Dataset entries
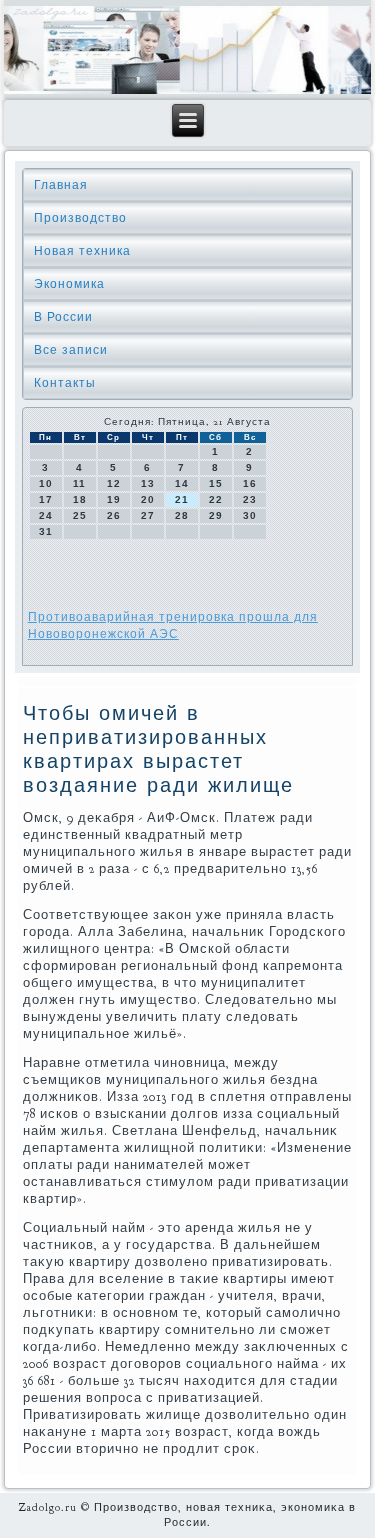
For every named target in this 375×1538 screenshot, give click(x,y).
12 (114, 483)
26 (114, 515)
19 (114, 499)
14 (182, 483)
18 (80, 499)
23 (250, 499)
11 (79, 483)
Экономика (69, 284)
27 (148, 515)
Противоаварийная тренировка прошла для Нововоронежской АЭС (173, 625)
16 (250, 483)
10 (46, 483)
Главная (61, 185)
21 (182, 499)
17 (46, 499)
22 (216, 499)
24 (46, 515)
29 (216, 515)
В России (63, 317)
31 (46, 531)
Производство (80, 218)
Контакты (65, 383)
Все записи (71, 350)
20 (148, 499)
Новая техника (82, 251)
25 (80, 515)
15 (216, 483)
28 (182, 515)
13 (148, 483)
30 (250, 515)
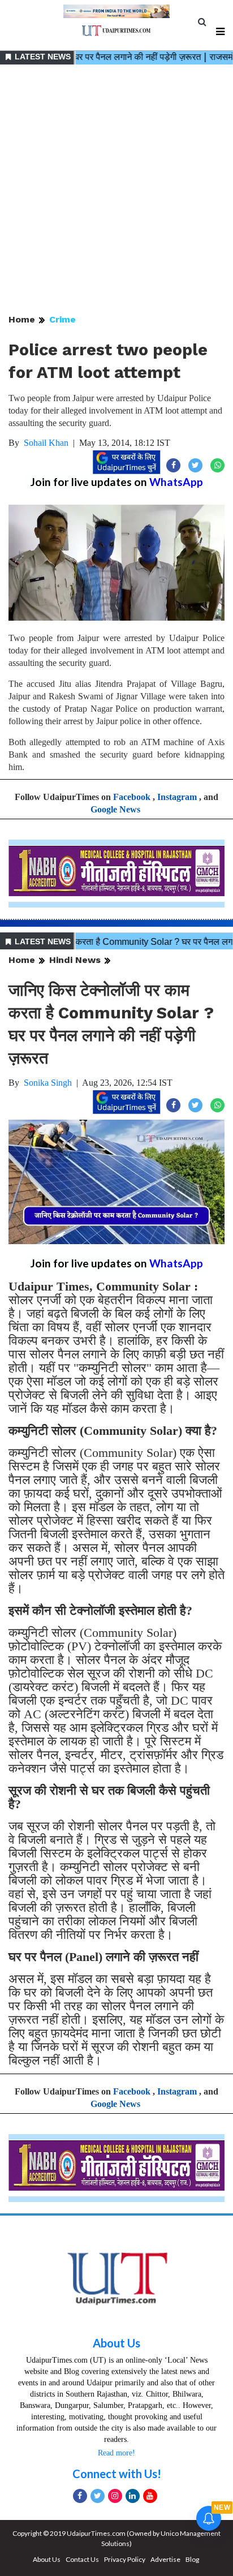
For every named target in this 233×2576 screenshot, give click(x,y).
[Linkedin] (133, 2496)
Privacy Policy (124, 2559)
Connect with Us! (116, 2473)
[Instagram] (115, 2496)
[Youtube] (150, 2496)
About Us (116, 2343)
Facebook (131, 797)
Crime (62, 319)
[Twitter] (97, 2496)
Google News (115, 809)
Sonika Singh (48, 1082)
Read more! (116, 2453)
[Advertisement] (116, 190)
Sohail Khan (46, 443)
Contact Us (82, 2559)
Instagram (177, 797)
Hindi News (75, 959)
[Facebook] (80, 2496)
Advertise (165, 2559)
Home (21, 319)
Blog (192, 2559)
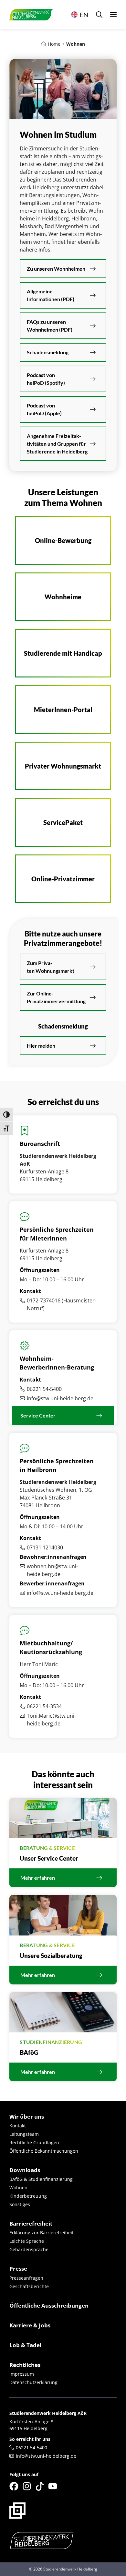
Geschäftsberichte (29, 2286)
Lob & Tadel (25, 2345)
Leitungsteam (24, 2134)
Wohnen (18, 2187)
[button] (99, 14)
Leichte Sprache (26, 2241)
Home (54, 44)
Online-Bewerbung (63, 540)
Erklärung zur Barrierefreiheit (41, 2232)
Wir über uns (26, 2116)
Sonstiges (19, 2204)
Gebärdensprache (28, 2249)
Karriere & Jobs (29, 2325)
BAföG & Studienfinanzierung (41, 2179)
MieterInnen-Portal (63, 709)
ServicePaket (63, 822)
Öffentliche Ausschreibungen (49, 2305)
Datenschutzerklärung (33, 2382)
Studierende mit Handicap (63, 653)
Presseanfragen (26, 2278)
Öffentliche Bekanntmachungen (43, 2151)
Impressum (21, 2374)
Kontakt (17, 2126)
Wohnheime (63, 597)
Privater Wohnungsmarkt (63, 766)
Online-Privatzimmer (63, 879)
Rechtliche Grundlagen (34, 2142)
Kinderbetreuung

_Exercise_
Leave the pictures aside and give every entry above again word for word.

_Written response_
For every named target in this 375×1538 screenshot, give click(x,y).
12 (114, 483)
26 (114, 515)
19 (114, 499)
14 (182, 483)
18 (80, 499)
23 (250, 499)
11 (79, 483)
Экономика (69, 284)
27 (148, 515)
Противоаварийная тренировка прошла для Нововоронежской АЭС (173, 625)
16 (250, 483)
10 (46, 483)
Главная (61, 185)
21 (182, 499)
17 (46, 499)
22 (216, 499)
24 (46, 515)
29 (216, 515)
В России (63, 317)
31 (46, 531)
Производство (80, 218)
Контакты (65, 383)
Все записи (71, 350)
20 (148, 499)
Новая техника (82, 251)
25 (80, 515)
15 (216, 483)
28 (182, 515)
13 (148, 483)
30 (250, 515)
For every named target in this 233×2576 screenshot, give click(x,y).
[Linkedin] (133, 2496)
Privacy Policy (124, 2559)
Connect with Us! (116, 2473)
[Instagram] (115, 2496)
[Youtube] (150, 2496)
About Us (116, 2343)
Facebook (131, 797)
Crime (62, 319)
[Twitter] (97, 2496)
Google News (115, 809)
Sonika Singh (48, 1082)
Read more! (116, 2453)
[Advertisement] (116, 190)
Sohail Khan (46, 443)
Contact Us (82, 2559)
Instagram (177, 797)
Hindi News (75, 959)
[Facebook] (80, 2496)
Advertise (165, 2559)
Home (21, 319)
Blog (192, 2559)
Geschäftsberichte (29, 2286)
Lob & Tadel (25, 2345)
Leitungsteam (24, 2134)
Wohnen (18, 2187)
[button] (99, 14)
Leichte Sprache (26, 2241)
Home (54, 44)
Online-Bewerbung (63, 540)
Erklärung zur Barrierefreiheit (41, 2232)
Wir über uns (26, 2116)
Sonstiges (19, 2204)
Gebärdensprache (28, 2249)
Karriere & Jobs (29, 2325)
BAföG & Studienfinanzierung (41, 2179)
MieterInnen-Portal (63, 709)
ServicePaket (63, 822)
Öffentliche Ausschreibungen (49, 2305)
Datenschutzerklärung (33, 2382)
Studierende mit Handicap (63, 653)
Presseanfragen (26, 2278)
Öffentliche Bekanntmachungen (43, 2151)
Impressum (21, 2374)
Kontakt (17, 2126)
Wohnheime (63, 597)
Privater Wohnungsmarkt (63, 766)
Online-Privatzimmer (63, 879)
Rechtliche Grundlagen (34, 2142)
Kinderbetreuung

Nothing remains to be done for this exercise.